A few weeks ago, over at Built on facts, I threw Matt a bit of a knuckleball in the comments.
[C]onsider a solid bar of the same index [as water]. You send in the pulse of light (assume a really good AR coating so there’s no reflection). What happens to the speed of the bar?
This was sneaky because it is one of the unsolved issues in physics (I feel no remorse for doing this, and Matt realized that something was up) — the theory is complicated enough that it’s really easy to miss out on some of the subtleties and end up with an invalid answer. There are two schools of thought: Minkowski, who had taken the approach that the photon’s momentum in the medium should be nE/c, and Abraham, whose approach gave the momentum as E/nc. Clearly, the results are at odds, and this came to be known as the Minkowski-Abraham momentum controversy.

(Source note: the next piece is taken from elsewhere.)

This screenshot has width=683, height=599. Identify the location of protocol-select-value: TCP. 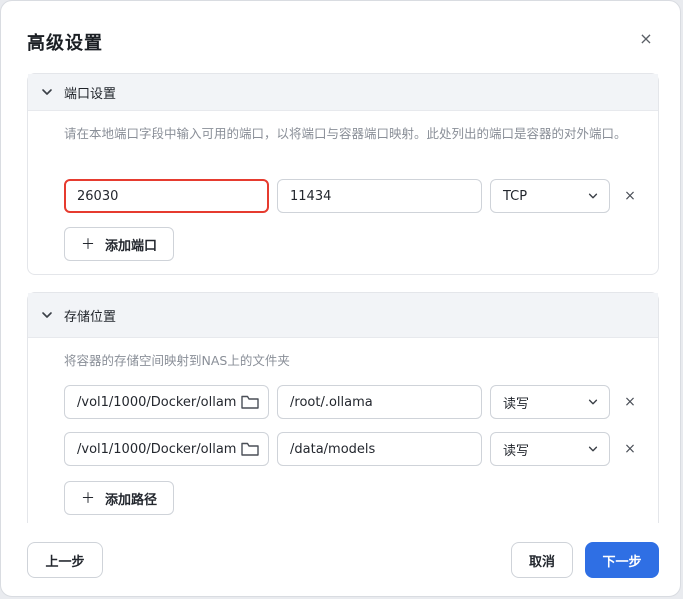
(516, 196).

I found a number of articles on the topic, but perhaps the best one is a review article from Reviews of Modern Physics. Momentum of an electromagnetic wave in dielectric media by Pfeifer et. al, No. 4, October–December 2007 pp. 1197-1216. (link is to a pdf file) The article points out that this isn’t a simple problem, because a photon in a medium can’t be naively treated as just a photon — both solutions have merit, but must include the interactions with the medium, which are obviously different depending on the approach you take — in the end there can be only one you can only have one answer for the momentum of the system.